Kaempferol protects against streptozotocin-induced diabetic cardiomyopathy in rats by a hypoglycemic effect and upregulating SIRT1.

Abstract

This study investigated if kaempferol could attenuate the oxidative, inflammatory, and fibrotic damage of the left ventricles (LVs) in streptozotocin (STZ)-diabetic rats by modulating silent mating type information regulation 2 homolog 1 (SIRT1) signaling. Adult male rats were divided into 5 groups (n = 12/each) as control, control + kaempferol, STZ-induced diabetes mellitus (STZ-DM), STZ-DM + kaempferol, and STZ-DM + kaempferol + EX-527, a sirtuin 1 (SIRT1) inhibitor.
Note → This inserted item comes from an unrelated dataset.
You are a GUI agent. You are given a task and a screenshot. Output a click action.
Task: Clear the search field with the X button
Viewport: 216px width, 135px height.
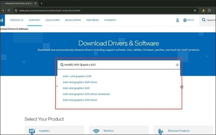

Administration of kaempferol to diabetic rats significantly preserved the systolic and diastolic functions of the LVs that was associated with a significant reduction in ventricular collagen deposition, infiltration of inflammatory cells, and protein expression of Bcl2-associated X protein (Bax), cleaved caspase-3, and cytochrome-C. In both the control and diabetic rats, kaempferol attenuated the loss in body weights, reduced fasting glucose levels, and increased fasting insulin levels and HOMA-β. Besides, kaempferol lowered the levels of reactive oxygen species (ROS), malondialdehyde (MDA), tumor necrosis factor-α (TNF-α), and interleukin-6 (IL-6), downregulated the transforming growth factor-β1 (TGF-β1) and reduced the nuclear levels of NF-κB p65. In concomitant, kaempferol increased the LV levels of manganese superoxide dismutase (MnSOD) and glutathione (GSH) and stimulated the total protein levels of Bcl2, the nuclear activity of SIRT1, and nuclear levels of nuclear factor erythroid 2-related factor 2 (Nrf2). These events were associated with increased deacetylase activity and total levels of SIRT1 and a parallel decrease in the acetylation of Nrf2, NF-κB, smad2, and FOXO1. In conclusion: kaempferol attenuate diabetic cardiomyopathy in STZ-treated rats through its hypoglycaemic and insulin-releasing effects, as well as a cardiac independent mechanism that involves activation of SIRT1.